飯島一孝ブログ「ゆうらしあ!」

ロシアを中心に旧ソ連・東欧に関するニュースや時事ネタを分かりやすく解説します。国際ニュースは意外と面白い!

プーチン首相は、いまやロシアの教祖様なのか!?

2009年12月05日 12時47分07秒 | Weblog
 プーチン首相は3日、大統領時代から続けている「国民との対話」をテレビを通じて4時間にわたって行った。国民から寄せられた質問に答えるという形式で行われ、質問は2百万件を超えたという。
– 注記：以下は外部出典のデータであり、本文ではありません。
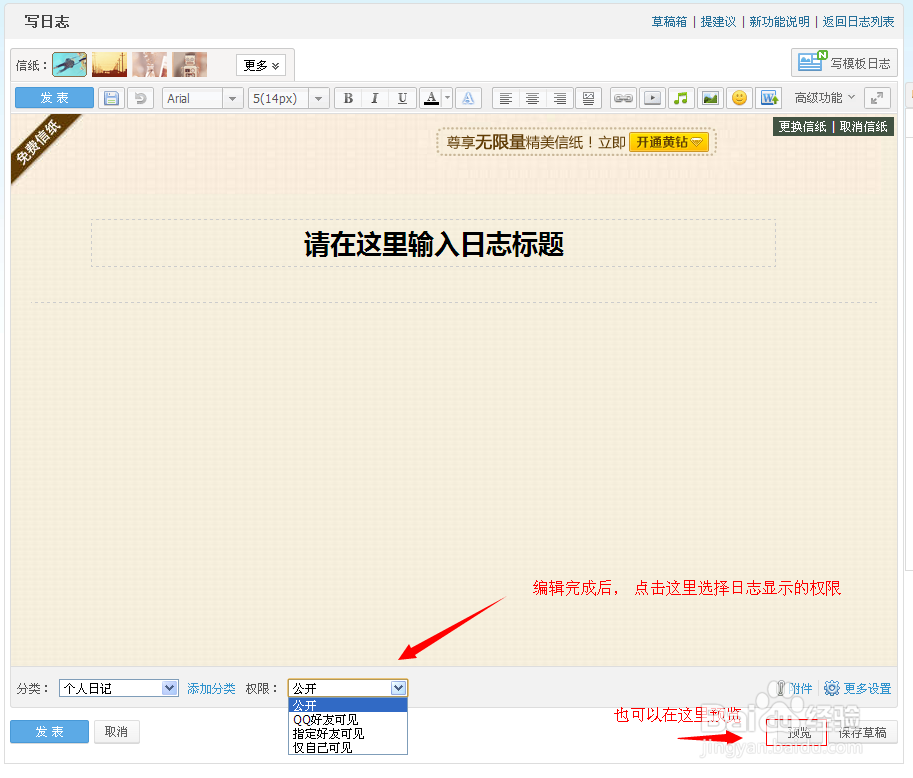Insert a hyperlink into the blog
913x778 pixels.
click(x=623, y=98)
 質問は政治、経済から「幸福とは何か」「世界の終わりとは何か」まで多岐に渡ったが、プーチン首相はすべてについて答えた。しかも、答えはすべて入念に準備されていて、「首相はカリスマのようだった」とロシアの独立新聞は書いている。まさに宗教の教祖様のようだったらしい。

 国民がいま一番関心があるのは、首相が12年の次期大統領選に出馬するかどうかだ。これまで首相は「メドベージェフ大統領と相談して決める」と語っていた。今回は「時間はまだ十分ある」としながらも「それぞれが自分の仕事を効果的にこなし、経済状況がどれだけ好転したかを元に決める」などと語り、いつも通り明言を避けた。

 その一方、「政界から引退し、休養するつもりはないか」との質問には「そんなことは期待しないでほしい」ときっぱり答え、まだまだ政治家を続ける意欲を見せた。この答えを最大限に受け取れば、大統領にカムバックすることを示唆したといえなくもない。

 ただ、不思議なのは首相と国民との対話が行われるのは、いつもメドベージェフ大統領が外遊中であることだ。昨年に続き、今回もイタリア訪問中で、偶然とは考えられない。大統領としても、首相が国家指導者のごとく国民に振舞うのを目の前で見ていたくないのだろう。

 プーチン首相は大統領に就任してから首相も含め約10年間、最高指導者の地位にあるといっても言い過ぎではない。さらに今回の国民との対話で、ロシアの教祖の地位すら得たともいえよう。
  
 最後に9歳の女の子の「幸福とは何か」の質問に、プーチン首相がどう答えたかを紹介しよう。「私たちは人生に限りがあることを忘れてしまいがちだ。もし覚えていれば、これまでの人生が幸せなことがわかるだろう」。まさに教祖様だ!